Llega la mañana siguiente. Una luz mortecina aclara poco a poco el estrecho espacio del descansillo que, al filo de las ocho, parece desolado y sucio aunque no es ninguna de las dos cosas. Cuando están a punto de dar las ocho y cuarto, las dos puertas se abren al mismo tiempo. Por una sale H., que llega a clase con el tiempo justo y, por la otra, su vecino L. todavía absorto en comprobar si no ha olvidado apagar el calentador del gas o cerrar la llave de algún grifo. En ese momento las miradas de ambos se cruzan, una de tantas casualidades que ocurren todos los días. Pero ese no es un día cualquiera, es el día posterior a un atentado horrible en la ciudad de Barcelona. Han sido varias las ocasiones en las que L. se ha encontrado con alguna de las personas que viven en el piso frente al suyo, pero jamás había pasado por su mente pensamiento alguno más allá de la vaga apreciación de que “tenían aspecto de árabes”. Esa vez, esa mañana concreta, acuden a su mente las salvajes imágenes del atentado, junto con opiniones sesgadas, temores multiplicados y vivos y la exclamación de su padre.
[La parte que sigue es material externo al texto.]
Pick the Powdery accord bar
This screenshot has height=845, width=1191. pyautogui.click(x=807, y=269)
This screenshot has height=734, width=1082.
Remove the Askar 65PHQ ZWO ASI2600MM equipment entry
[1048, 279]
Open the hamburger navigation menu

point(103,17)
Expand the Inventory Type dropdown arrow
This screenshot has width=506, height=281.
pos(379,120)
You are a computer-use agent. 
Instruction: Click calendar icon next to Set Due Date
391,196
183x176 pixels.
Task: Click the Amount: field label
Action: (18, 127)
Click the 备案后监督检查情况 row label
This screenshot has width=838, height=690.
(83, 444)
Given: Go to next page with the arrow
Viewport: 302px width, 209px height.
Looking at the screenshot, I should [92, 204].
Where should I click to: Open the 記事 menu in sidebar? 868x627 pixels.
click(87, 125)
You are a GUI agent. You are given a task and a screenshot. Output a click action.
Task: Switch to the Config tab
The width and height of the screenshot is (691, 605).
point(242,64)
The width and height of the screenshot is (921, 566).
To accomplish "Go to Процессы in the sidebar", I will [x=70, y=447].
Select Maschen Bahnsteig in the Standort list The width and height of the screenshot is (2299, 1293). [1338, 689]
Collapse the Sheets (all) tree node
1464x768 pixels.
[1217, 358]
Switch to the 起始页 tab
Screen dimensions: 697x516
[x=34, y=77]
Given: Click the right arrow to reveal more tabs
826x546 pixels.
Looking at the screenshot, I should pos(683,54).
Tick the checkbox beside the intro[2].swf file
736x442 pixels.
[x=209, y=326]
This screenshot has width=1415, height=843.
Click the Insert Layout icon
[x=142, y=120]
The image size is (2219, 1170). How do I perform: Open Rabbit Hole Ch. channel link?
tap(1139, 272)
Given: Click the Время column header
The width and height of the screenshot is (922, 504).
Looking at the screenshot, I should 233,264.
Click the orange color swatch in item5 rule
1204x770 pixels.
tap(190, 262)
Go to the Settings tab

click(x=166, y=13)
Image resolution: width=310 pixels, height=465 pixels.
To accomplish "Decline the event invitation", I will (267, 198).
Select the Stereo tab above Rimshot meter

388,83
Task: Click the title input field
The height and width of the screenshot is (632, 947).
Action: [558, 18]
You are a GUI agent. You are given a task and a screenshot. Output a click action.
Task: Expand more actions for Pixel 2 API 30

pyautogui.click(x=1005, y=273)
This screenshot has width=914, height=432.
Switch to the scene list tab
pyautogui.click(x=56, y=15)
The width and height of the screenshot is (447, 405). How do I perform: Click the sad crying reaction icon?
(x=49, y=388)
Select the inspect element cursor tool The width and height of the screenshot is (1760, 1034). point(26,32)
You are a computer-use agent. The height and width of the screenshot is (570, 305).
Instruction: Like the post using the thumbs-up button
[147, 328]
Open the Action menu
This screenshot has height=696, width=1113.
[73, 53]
Sin ser muy consciente de su propio impulso, se oye decir entre dientes:

— ¿Has visto lo que hizo tu gente ayer?

Y H., que jamás hizo daño a nadie, que nació en el mismo lugar que L. y para quien “su gente” son las personas de su círculo más íntimo, siente que le recorre un escalofrío de desagrado. También él y su familia, como tantas otras en el país, han pasado la tarde de ayer delante del televisor. Su padre y su madre le advirtieron de que podía recibir insultos y amenazas, aunque nadie habría podido prever que tendrían lugar tan pronto y además allí mismo, en la puerta de su casa. Tal vez por eso, o quizá debido a la vulgaridad y la ignorancia que el comentario demuestra H. siente pudor, agacha la cabeza y no responde.

Sabe que si vuelve a entrar en casa y cuenta lo ocurrido su familia sufrirá, se enfadará y puede incluso montar un escándalo, de manera que se adelanta a su vecino L. y baja hasta el portal casi a la carrera. Luego sale a la calle y, por costumbre, se dirige al instituto aunque de pronto le invade un sentimiento que, hasta ahora, nunca había relacionado con el lugar a donde acude cada mañana laborable: el miedo, miedo a ser visto y a que le dirijan nuevos insultos; un miedo absurdo, pero real, a ser él mismo.

Como H., cientos de miles de personas que profesan la religión musulmana o que proceden, por nacimiento o ascendencia, de un país árabe tienen que sufrir cada día, desde que comenzaron los atentados en territorio europeo, las sospechas, las acusaciones directas y los insultos. Igual que L., muchas personas de nuestro país o de cualquier otro donde parte de la ciudadanía no asume la inmigración como un fenómeno natural y beneficioso dirigen sus odios, desconfianzas y recelos contra quienes nada les han hecho, los vuelcan sobre quienes no desean otra cosa que vivir su vida en paz. Y nuestra realidad es como ese descansillo de un bloque de pisos cualquiera donde, en un momento determinado, se producirá un encuentro y nuestros prejuicios y miedos se verán confrontados a la vida, el carácter y el rostro de una persona de verdad, con emociones auténticas. Son esas emociones y no la falsedad acartonada y carente de base de tantos estereotipos lo que debería importarnos. Las emociones y no nuestra inseguridad y nuestro temor, que se parecen demasiado a una profunda ignorancia.